**Text to read**.
--- BEGIN ---

A prior three-judge panel, led by two Donald Trump appointees, approved the government’s summary termination of the $16 billion Greenhouse Gas Reduction Fund program.

WASHINGTON (CN) — The full D.C. Circuit appeared split on Tuesday over whether it should vacate a preliminary injunction finding the Trump administration wrongfully gutted a Biden-era program meant to fund smaller climate projects by setting up intermediary investment funds. 

The en banc panel was called back to the case, after a smaller panel indicated the Trump administration could claw back nearly $16 billion in grants, by a group of “green banks” who argued that the Environmental Protection Agency had unlawfully gutted the Greenhouse Gas Reduction Fund without proper explanation. 

The grants, authorized under Biden’s Inflation Reduction Act, were awarded to fund clean energy projects across the country. Climate United received $6.97 billion, Coalition for Green Capital $5 billion and Power Forward $2 billion.

A three-judge panel, dominated by Donald Trump appointees, determined in a 2-1 ruling that U.S. District Judge Tanya Chutkan exceeded her authority by issuing the injunction. The judges found that since the dispute was contractual, only the Court of Federal Claims has jurisdiction over the case

In their Sept. 2 opinion, U.S. Circuit Judges Neomi Rao and Gregory Katsas sided with the Justice Department’s assertion that it was necessary to summarily eliminate the grant program due to a lack of proper oversight and management.

--- END ---

**Exercises**.
**1.** Reproduce the passage of the court article from "A prior three-judge" up to and including "intermediary investment funds.".
**2.** Name every recipient of a grant in the court article on the Greenhouse Gas Reduction Fund, with the amount each one received.
**3.** Extend the article on the Greenhouse Gas Reduction Fund case by writing what comes after its final sentence.
None of the tasks needs the lines.

**Supplied material**.
--- BEGIN ---

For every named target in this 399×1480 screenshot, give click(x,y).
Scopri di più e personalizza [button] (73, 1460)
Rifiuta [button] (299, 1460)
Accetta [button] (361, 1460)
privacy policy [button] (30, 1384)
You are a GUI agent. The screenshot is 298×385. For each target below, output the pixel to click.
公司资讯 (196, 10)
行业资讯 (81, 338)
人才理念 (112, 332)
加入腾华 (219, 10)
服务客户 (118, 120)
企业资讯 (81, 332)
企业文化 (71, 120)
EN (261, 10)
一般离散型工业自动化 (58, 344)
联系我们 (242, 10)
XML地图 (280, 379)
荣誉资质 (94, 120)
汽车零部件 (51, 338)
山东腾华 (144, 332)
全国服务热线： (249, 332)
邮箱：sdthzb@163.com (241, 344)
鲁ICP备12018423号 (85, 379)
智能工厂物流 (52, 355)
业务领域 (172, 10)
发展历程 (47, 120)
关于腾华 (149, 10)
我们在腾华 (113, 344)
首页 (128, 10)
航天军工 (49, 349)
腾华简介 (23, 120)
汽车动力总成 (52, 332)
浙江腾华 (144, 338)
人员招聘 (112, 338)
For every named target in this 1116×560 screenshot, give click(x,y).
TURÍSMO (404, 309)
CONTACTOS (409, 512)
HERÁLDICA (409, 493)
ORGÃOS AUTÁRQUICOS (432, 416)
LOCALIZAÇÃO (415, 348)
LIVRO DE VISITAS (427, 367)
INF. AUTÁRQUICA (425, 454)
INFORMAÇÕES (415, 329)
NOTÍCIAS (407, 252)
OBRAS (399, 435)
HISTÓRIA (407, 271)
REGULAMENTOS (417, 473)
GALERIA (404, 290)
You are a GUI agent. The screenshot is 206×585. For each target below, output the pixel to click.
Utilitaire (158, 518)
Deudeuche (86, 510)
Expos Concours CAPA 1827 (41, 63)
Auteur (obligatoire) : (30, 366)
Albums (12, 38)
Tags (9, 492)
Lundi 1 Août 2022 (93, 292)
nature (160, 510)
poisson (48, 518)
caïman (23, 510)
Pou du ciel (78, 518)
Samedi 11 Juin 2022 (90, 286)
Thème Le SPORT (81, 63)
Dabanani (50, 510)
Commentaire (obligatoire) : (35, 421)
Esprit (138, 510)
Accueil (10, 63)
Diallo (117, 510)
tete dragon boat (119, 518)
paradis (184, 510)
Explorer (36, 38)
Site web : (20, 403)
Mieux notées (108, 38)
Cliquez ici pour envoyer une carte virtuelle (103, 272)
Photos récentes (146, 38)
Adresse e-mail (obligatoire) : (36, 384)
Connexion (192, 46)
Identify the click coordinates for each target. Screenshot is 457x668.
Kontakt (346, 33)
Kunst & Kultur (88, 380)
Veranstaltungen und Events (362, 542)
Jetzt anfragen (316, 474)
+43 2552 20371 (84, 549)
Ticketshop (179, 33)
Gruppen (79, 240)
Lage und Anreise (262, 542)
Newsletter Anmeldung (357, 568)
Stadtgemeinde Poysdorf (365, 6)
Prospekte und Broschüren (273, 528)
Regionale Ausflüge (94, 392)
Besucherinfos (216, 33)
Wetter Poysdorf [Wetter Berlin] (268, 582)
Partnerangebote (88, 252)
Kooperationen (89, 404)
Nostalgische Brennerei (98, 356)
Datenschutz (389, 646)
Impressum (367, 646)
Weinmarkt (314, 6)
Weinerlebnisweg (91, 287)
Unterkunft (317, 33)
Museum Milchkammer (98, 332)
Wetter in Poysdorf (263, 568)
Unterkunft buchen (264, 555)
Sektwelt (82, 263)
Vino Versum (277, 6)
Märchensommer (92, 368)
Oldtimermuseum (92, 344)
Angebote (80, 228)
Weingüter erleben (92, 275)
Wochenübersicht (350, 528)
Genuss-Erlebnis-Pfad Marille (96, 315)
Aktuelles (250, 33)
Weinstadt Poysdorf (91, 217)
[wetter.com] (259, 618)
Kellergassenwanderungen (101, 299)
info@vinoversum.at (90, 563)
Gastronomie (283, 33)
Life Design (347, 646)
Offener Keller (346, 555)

--- END ---

**Task-by-task outputs**.
**1.**
A prior three-judge panel, led by two Donald Trump appointees, approved the government’s summary termination of the $16 billion Greenhouse Gas Reduction Fund program.

WASHINGTON (CN) — The full D.C. Circuit appeared split on Tuesday over whether it should vacate a preliminary injunction finding the Trump administration wrongfully gutted a Biden-era program meant to fund smaller climate projects by setting up intermediary investment funds.

**2.**
- Climate United: $6.97 billion
- Coalition for Green Capital: $5 billion
- Power Forward: $2 billion

**3.**
U.S. Circuit Judge Cornelia Pillard, a Barack Obama appointee, was the lone dissenter and slammed her colleagues for ignoring the government’s pretextual effort to effectuate Trump’s anti-climate policy goals. 

The green banks petitioned for a rehearing before the full court, asserting that the EPA had no statutory authority to demand back the funds that had been congressionally appropriated and disbursed to their Citibank accounts. When it agreed to rehear the case, the court froze the merit panel’s ruling, leaving the $16 billion with Citibank. 

Justice Department attorney Jacob Roth urged the en banc court to fully vacate Chutkan’s injunction as clearly erroneous, asserting that Congress’s decision to repeal the Greenhouse Gas Reduction Fund program via Trump’s “Big, Beautiful Bill” last summer meant the banks could no longer press their separation of powers claim.

“It wouldn’t really make sense if the goal of the claim is to vindicate what Congress wanted,” Roth said. “Congress has now told us they don’t want this program.”

Many members of the panel seemed skeptical that it should place much weight in the congressional repeal, noting the EPA’s conduct was very likely unlawful and unreasonable. 

U.S. Circuit Judge Michelle Childs reminded Roth the EPA first provided no explanation for terminating the grants, then claimed there was waste, fraud and abuse — a line frequently used at the start of Trump’s second term by the Department of Governmental Efficiency — and finally landed on oversight concerns. 

The Justice Department had provided the court no evidence to back up any of the claims, the Biden appointee said. “So how are we to take that you actually had an adequate reason?” she asked.

Roth said that the Trump administration had reports that, days before the inauguration, certain grant recipients took out nearly $3 billion out of the Citibank accounts to a series of private equity funds. He added that the EPA could make a fraud, waste and abuse claim first and find evidence via the discovery process at the Court of Federal Claims.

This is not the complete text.